I'm planning to pull the knee - am trying to decide whether to use the tractor bucket or engine hoist - guess it'll be the tractor because then I can get it outside to power wash it.   I hope my bucket will lift it.


----------



## Petrolero

Got the saddle freed of the oil lines and all cleaned up - 

Question to the knowledgeable - I appear to have either brass or steel inserts where the oil lines plug into the saddle.  What keeps the lines from falling out once inserted, simple friction?   I've got new line and meters ordered so I guess you push the new line in as far as it will go and hope for a very tight fit.   Anyone use a dab of silicone sealer around the edge after they're in to ensure they stay put?   I know there's no real pressure on them to come loose but-


----------



## akjeff

When I replaced mine, the factory lines had a JB Weld like material where the line entered the castings. I used some silicone when I installed the new lines.


----------



## Firstram

Friction holds them in, they only need to be pushed in 3/4ish. Heat to bend after the tube is in the hole. Try to orient the rolled up bend so the tube tries to hold itself against the casting while you're at it.


----------



## Petrolero

I made a map of which line from the manifold went to which hole in the saddle- but after thinking about it, I don't think it matters - or does it?


----------



## Firstram

I replaced all of my meters with 1's, so in my case it didn't matter. If you are keeping the two 2's, they should be plumbed where they belong.


----------



## Petrolero

> Firstram said:
> 
> 
> 
> I replaced all of my meters with 1's, so in my case it didn't matter. If you are keeping the two 2's, they should be plumbed where they belong.
> 
> 
> 
> I'm doing all of mine with #1's also - I was talking about which line position on the manifold goes to what port in the saddle.  I think it shouldn't matter where they go.
Click to expand...


----------



## akjeff

What matters is that the proper size meter feeds the appropriate oil passage. The meters have a number stamped on them to indicate the flow rate. On my Lagun, the nuts had #2 meters, and the ways had #3 meters. I'm guessing the higher the number, the higher the flow rate, as the nuts wouldn't need near as much oil feeding them as the ways would.


----------



## Petrolero

akjeff said:


> What matters is that the proper size meter feeds the appropriate oil passage. The meters have a number stamped on them to indicate the flow rate. On my Lagun, the nuts had #2 meters, and the ways had #3 meters. I'm guessing the higher the number, the higher the flow rate, as the nuts wouldn't need near as much oil feeding them as the ways would.

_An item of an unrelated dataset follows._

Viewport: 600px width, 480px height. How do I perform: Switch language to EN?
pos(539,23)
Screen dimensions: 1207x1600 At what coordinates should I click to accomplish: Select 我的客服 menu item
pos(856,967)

Akjeff-    H&M said to just use all #1's and don't worry about it.   Mine had zeros and ones.


----------



## Weldingrod1

Just throwing out a bit of over-the-top insanity, I use oil-rite pumps for this stuff. One pump per hole, and you get one shot of oil each time you apply air pressure. The shot volume can be turned down if you want to. Guaranteed oil for all, and they can reach 1,000 psi on shop air.
You can find blocks of them on ebay; that's where this stack came from. It's going on my Rockwell mill!
	

	
	
		
		

		
			








Sent from my SM-G892A using Tapatalk


----------



## akjeff

Petrolero said:


> Akjeff-    H&M said to just use all #1's and don't worry about it.   Mine had zeros and ones.


Not many folks have laid hands on more BP's than those guys! Should be sound advise  . For my Lagun, I went with Carmen's instructions, he's the USA service guru for Lagun.


----------



## Petrolero

Question for the group regarding ram maintenance, head tilt maintenance, etc.

I'm going to have to pull the head off the machine when I get the bottom part done - the bolt that rotates the head about the centerline of the quill housing has sheared off sometime in the past - and the DPO or one of them put this bolt on a lathe and turned it down so that it fits in the hole nice and snug but does nothing.    I suppose when I do that I'd be in a good position to remove the ram and clean it up.   I see no way to lube this thing and it's sticking severely at the front of the travel, i.e. where the head is in the full rearward position.

Where do you lube the ram?   What do you use?  Likewise the turret (which moves freely).   I guess there's not a gear which regulates the turret, it just turns by hand?

I have a picture of the bolt that sheared but I can't get it off the phone for some reason.   Other pictures have come off just fine but this one won't show up with the rest of them-

Today I mounted a 2X6 on the table so I could halfway control it and wheeled it out for a session with the power washer.   Most satisfying!

Monday my pard comes over to help with knee removal and cleaning.

Parts are starting to arrive - I've got a message in to the local vo-tech about an opportunity to repair the broken lock bolt housing on the saddle...




I have a new bolt from H&W and it fits pretty snug - won't wobble - there's a temptation to just put it back on but I'd really like to get it fixed while it's off the machine.   I'm thinking braze the missing part in, rather than welding, because the braze is easier to drill back out and thread, vs welding rod.     If anyone has done one of these repairs I'd appreciate your wisdom.    Would have been really, really nice of the DPO to give me that part-


----------



## Firstram

It would take so much heat to properly braze that I would worry about warping the saddle. 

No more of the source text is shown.